We constantly get complaints from CT and the OR if we don't have an AC line in. To complain that we go in the AC first when we are required to by other dept's is not fair. I'd be happy to place an IV in any hearty vein and am perfectly comfortable going anywhere or using the bedside ultrasound to find a deep vein when necessary.

Right, I agree it's not fair to complain about something that's required. Every hospital is different I guess. At my hospital, for IV contrast, they're happy as long as it is a 20 gauge or greater above the wrist or even a PICC with a power port. Our OR has never made any preferences known other than requesting a free flowing line already set up with a 3 way stop cock attached.
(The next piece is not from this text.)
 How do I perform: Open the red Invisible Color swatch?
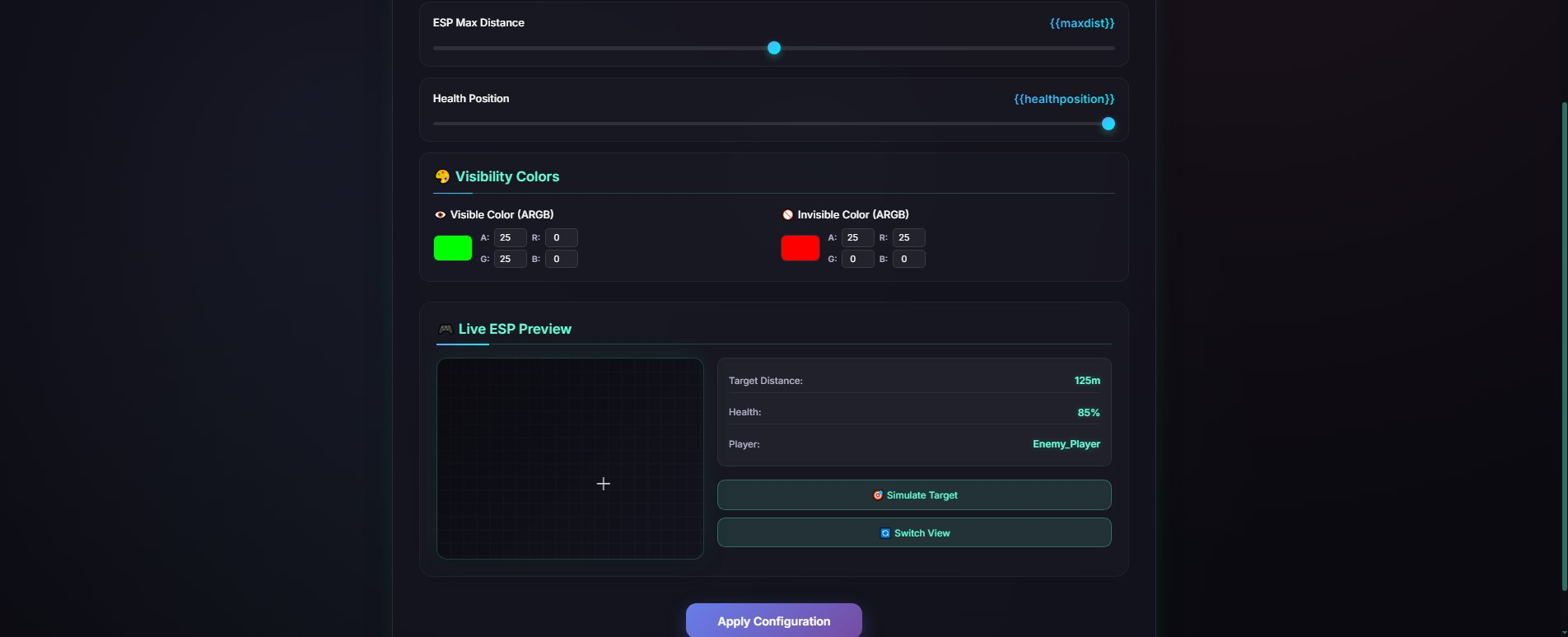[x=800, y=248]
In fact, one of my pet peeves it getting a patient back from OR with only one or two (if I'm lucky) shaky field IVs! (In the AC, lol!) (These are our trauma patients that go directly from ED to OR). And that happens a lot!

Specializes in EMS, ED, Trauma, CEN, CPEN, TCRN.
I wouldn't place an EJ just for the purpose of giving CT contrast, but if that's all you have, are you not allowed to use it for contrast? If so, why not? (In the context that this is a truly emergent case).

Nope, no contrast through EJs. I think they were more concerned about infiltration/extravasation of contrast material in that area.

Specializes in Critical Care.
Nope, no contrast through EJs. I think they were more concerned about infiltration/extravasation of contrast material in that area.

I guess the radiology department would have to be satisfied with wherever else you could get access in a pinch then.